* BEGIN *

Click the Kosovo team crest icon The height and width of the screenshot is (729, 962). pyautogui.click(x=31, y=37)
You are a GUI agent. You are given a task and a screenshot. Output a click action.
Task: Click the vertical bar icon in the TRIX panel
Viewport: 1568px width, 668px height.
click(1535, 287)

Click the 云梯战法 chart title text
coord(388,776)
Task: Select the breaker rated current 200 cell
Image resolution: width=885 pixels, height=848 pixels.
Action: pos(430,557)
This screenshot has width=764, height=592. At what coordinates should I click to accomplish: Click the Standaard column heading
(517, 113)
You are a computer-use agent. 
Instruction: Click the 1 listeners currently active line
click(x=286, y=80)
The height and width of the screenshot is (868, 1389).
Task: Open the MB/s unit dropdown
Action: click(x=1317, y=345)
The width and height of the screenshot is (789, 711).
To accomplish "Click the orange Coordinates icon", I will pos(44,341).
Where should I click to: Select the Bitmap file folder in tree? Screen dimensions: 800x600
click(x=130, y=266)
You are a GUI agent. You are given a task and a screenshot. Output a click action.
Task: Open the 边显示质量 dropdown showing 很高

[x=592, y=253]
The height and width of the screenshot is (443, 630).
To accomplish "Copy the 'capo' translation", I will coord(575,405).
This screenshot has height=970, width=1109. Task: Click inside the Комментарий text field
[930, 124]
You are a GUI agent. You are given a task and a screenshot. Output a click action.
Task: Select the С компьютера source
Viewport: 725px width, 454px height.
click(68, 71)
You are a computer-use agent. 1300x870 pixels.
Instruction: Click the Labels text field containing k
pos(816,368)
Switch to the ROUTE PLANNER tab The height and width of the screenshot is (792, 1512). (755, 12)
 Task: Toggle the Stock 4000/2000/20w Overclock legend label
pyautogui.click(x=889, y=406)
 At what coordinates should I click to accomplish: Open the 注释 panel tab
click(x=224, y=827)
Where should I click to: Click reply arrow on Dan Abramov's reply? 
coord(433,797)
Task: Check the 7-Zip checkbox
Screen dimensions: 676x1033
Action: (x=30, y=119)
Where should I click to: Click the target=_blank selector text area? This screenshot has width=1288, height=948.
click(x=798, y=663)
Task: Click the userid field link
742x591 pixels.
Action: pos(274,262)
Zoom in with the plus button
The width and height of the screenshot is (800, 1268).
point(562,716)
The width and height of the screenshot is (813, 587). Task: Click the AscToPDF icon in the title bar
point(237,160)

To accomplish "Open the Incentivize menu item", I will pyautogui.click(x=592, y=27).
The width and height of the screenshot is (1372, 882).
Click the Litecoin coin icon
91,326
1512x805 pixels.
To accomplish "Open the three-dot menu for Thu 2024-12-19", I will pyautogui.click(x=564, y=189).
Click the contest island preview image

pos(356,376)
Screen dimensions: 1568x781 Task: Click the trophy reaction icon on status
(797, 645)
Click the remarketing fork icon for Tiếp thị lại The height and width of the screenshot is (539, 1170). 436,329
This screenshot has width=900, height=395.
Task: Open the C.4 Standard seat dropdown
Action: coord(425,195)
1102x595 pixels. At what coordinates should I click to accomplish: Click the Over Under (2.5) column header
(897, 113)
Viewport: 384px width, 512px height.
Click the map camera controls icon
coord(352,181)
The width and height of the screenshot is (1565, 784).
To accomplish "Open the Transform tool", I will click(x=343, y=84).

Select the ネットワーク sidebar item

* END *

_Task details_:
Can you lay out everything in the records from the line containing "Task: Toggle the" down to the line containing "Action: (x=30, y=119)" as a Markdown table with the columns Row and Line, numbering each row and skipping blank lines?

_Result for this task_:
| Row | Line |
|---|---|
| 1 |  Task: Toggle the Stock 4000/2000/20w Overclock legend label |
| 2 | pyautogui.click(x=889, y=406) |
| 3 |  At what coordinates should I click to accomplish: Open the 注释 panel tab |
| 4 | click(x=224, y=827) |
| 5 | Where should I click to: Click reply arrow on Dan Abramov's reply?  |
| 6 | coord(433,797) |
| 7 | Task: Check the 7-Zip checkbox |
| 8 | Screen dimensions: 676x1033 |
| 9 | Action: (x=30, y=119) |